What actually works: Four principles from Cannes

Perhaps the most striking validation came at the Forbes World’s Most Influential CMOs luncheon, held in an elegant venue overlooking the harbor. Walking into that room and having the world’s most influential CMOs literally seek me out to discuss WRITER was surreal — these weren’t casual conversations over canapés, but strategic discussions with people leading marketing at companies that shape global culture.

From those conversations and dozens of others throughout the week, four clear principles emerged:

Focus first, scale smart: Companies getting real value aren’t trying to transform everything at once. They pick specific, high-impact use cases, prove clear value, then expand from there. This perfectly aligns with what we see at WRITER — enterprises starting with targeted content creation, proving concrete ROI within weeks, then scaling to complex workflows across sales, customer support, legal, finance, and product teams.

Think beyond marketing: The marketing leaders becoming organizational heroes introduce AI that helps legal review content faster, enables finance to track attribution more accurately, and allows product teams to test messaging at unprecedented scale. I’ve seen this transformation across industries — healthcare companies helping members truly understand their benefits, pharmaceutical teams preparing for complex sales conversations with detailed research, retailers optimizing product listings in real-time based on customer sentiment analysis. The key is thinking about AI as enterprise infrastructure, not just a marketing tool.

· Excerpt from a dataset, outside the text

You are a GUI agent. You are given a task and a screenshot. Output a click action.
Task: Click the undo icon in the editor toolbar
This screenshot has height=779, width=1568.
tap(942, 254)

Cross-functional transformation: One VP at a major consumer goods company perfectly exemplified this career evolution. Twenty years climbing the marketing ranks, she’s now been tasked with developing the AI strategy by her CEO and Board — essentially figuring out how the entire company transforms into an AI-first organization. She’s not just thinking about marketing use cases; she’s examining every process that runs the business for AI integration opportunities. Her focus is the interplay between humans and AI. Who does what and how do we work side by side with agents? It’s a complete reimagining of her role from marketing execution to enterprise transformation.

Speed as strategy: The metric that actually matters isn’t cost savings or content volume — it’s speed to market and the ability to iterate and optimize in real-time. When customer preferences can shift overnight and competitive advantage is measured in days rather than quarters, this agility becomes the ultimate strategic differentiator.

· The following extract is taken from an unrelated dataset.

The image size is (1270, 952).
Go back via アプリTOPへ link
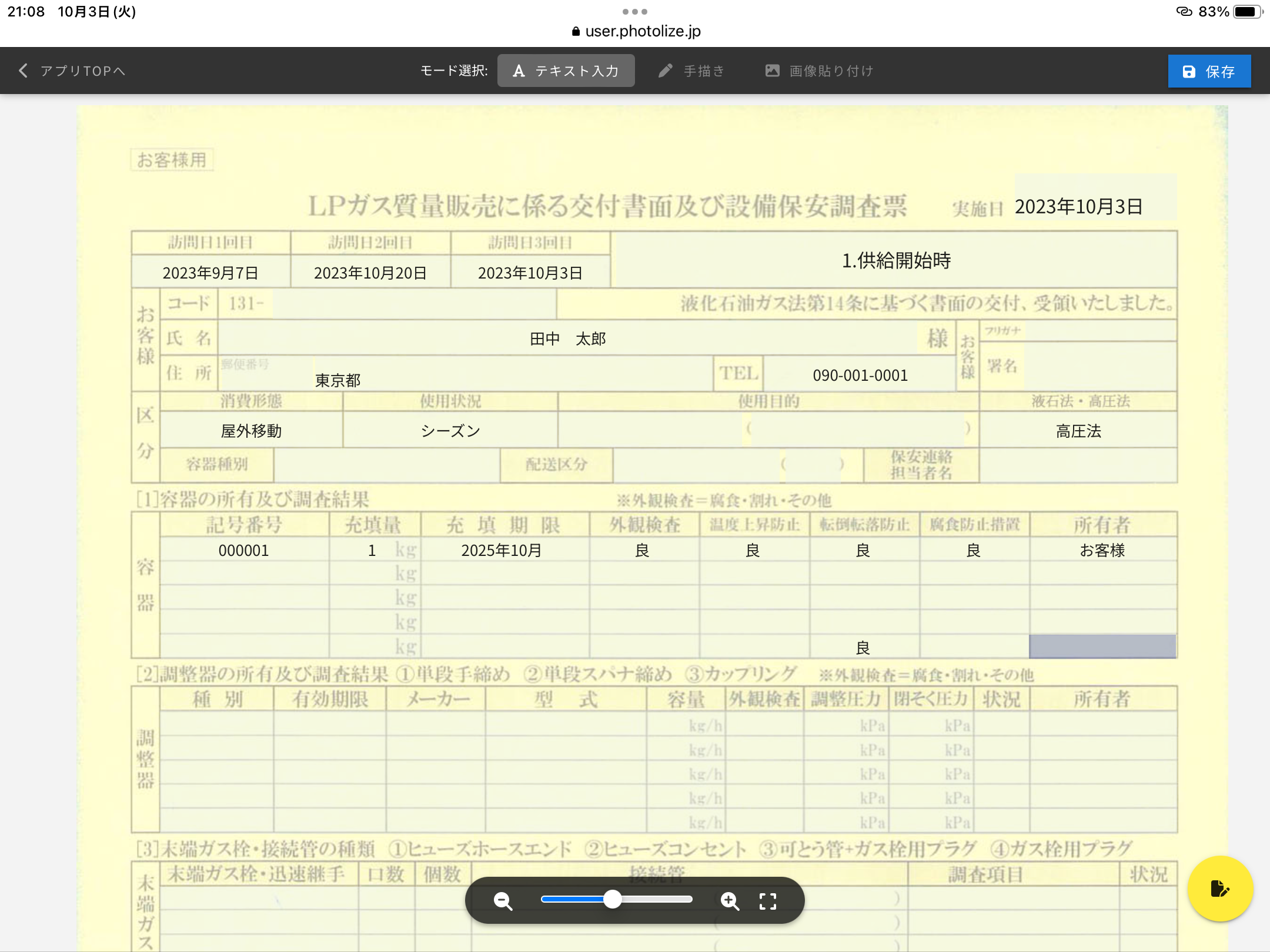click(82, 71)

Beyond the Croisette: Where the industry goes from here

My prediction after all those conversations: the marketing leaders I met will be doing three fundamentally different things.

They’ll measure AI success by concrete business outcomes — revenue impact, time savings, and market response — rather than productivity metrics alone. They’ll have established clear workflows for human-AI collaboration, not ad hoc experiments that depend on individual enthusiasm. And they’ll be having entirely different conversations with their AI partners — selecting vendors who work alongside IT and business teams rather than selling one-size-fits-all solutions.

The conference energy and Mediterranean sunshine will fade, but the practical pressure won’t. Marketing leaders who were pressured to “do something with AI” will need to show real results to their boards. Those who figured out how to start small, prove tangible value, and scale systematically will be expanding their programs and budgets. Those who didn’t will be starting over, hopefully with a clearer understanding of what actually works.

The future isn’t about choosing between human creativity and AI efficiency — that’s a false choice. It’s about combining them in ways that make both more powerful than they could ever be alone. The marketers who figure that out first will define the next phase of our industry.